Claude a quarante ans, et elle les fait. Sa vie est un désert à tous points de vue, amoureux et professionnel ; au RSA, elle va être expulsée de son appartement. Aussi quand un mystérieux juriste américain la contacte sur Linkedin – et sur un malentendu – pour lui demander d’enquêter sur la disparition d’une famille moyennant un bon gros chèque, Claude n’hésite pas longtemps. Tout ce qu’elle a à faire c’est de louer la villa « isolée en pleine campagne au fond d’une région dépeuplée » où les disparus avaient séjourné un an plus tôt. Et d’ouvrir grands les yeux et les oreilles. Pourquoi se priver d’un toit gratuit, même pour quelques semaines ? Mais c’est sans doute un peu vite oublier qu’un homme et cinq enfants s’y sont évaporés du jour au lendemain, et sans doute pas pour rien.

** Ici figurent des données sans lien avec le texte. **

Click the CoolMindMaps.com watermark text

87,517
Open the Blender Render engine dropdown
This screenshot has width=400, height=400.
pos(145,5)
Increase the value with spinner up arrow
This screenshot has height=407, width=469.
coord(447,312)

Avis : Catherine Dufour, je la connaissais surtout pour Le goût de l’immortalité. Autant dire que ce n’est pas le roman le plus drôle de la terre… Au bal des absents en revanche est une vraie pépite d’amusement, un bonbon acidulé qui se paie en plus le luxe d’une petite critique sociale qui frappe sec et juste.
Claude a 40 ans. Claude est au chômage depuis 2 ans, en fin de droits, et doit quitter son petit studio de la banlieue parisienne car le loyer en est devenu hors de sa portée. Pour aller où ? Brest ou peut-être la Corrèze, les seuls endroits où sa petite allocation du RSA pourrait lui payer une chambre chez l’habitant. C’est pas la joie, quoi… Mais, alors qu’elle s’apprête à clore définitivement tous les aspects de sa vie parisienne, elle reçoit une offre d’emploi étrange et inattendue : un juriste Américain, croyant qu’elle a un temps travaillé pour la police française, lui propose d’enquêter sur la disparition d’une famille venue séjourner dans un manoir bucolique de la campagne française.
Claude sait reconnaître une opportunité quand elle en voie une. Et de toute façon elle n’a pas les moyens de faire la fine bouche. Même si cela n’a que le vague aspect d’une opportunité, elle prend ! Évidemment, elle avait bien raison de se méfier : la maison est hantée, et les « habitants » carrément hostiles ! Mais Claude elle, est pugnace. Cette maison sera sienne un point c’est tout. Assez de prendre des coups, il est temps de contre-attaquer.
Le désespoir, c’est un luxe. Tu n’as pas les moyens.
Le combat de Claude contre l’esprit maléfique qui hante la maison apparaît comme une métaphore de son combat contre le système. Elle le baptise d’ailleurs du joyeux nom de sa conseillère Pôle-Emploi, Colombe Flenche-Rian. En sous-texte, c’est le récit d’un monde fait d’inégalités et d’injustice. Quand Claude joue de la binette sur les fantômes, c’est dans les licenciements, les lettres de refus, les formulaires invraisemblables, et l’indifférence bien-pensante qu’elle frappe. C’est sa colère d’avoir été enfermée dans une France d’invisibles, d’exclus, qu’elle évacue.
Et pourtant, Au bal des absents nous offre un récit enlevé, énergique et plein d’humour (noir !). La rage c’est la vie, et Claude n’est pas encore prête à se laisser enterrer ! Le ton est mordant et plein d’ironie, et le roman se lit tout seul. Catherine Dufour connaît ses classiques et joue des codes de l’horreur. Pour comprendre le phénomène, et trouver comment s’en débarrasser, son héroïne se documente religieusement : de Stephen King à Ghostbusters, en passant par Romero et Lovecraft.
La fin, elle, est juste géniale ! Au bal des absents est un roman plus que recommandable, et qui réjouira en plus tous les amateurs de frissons en cette période d’Halloween.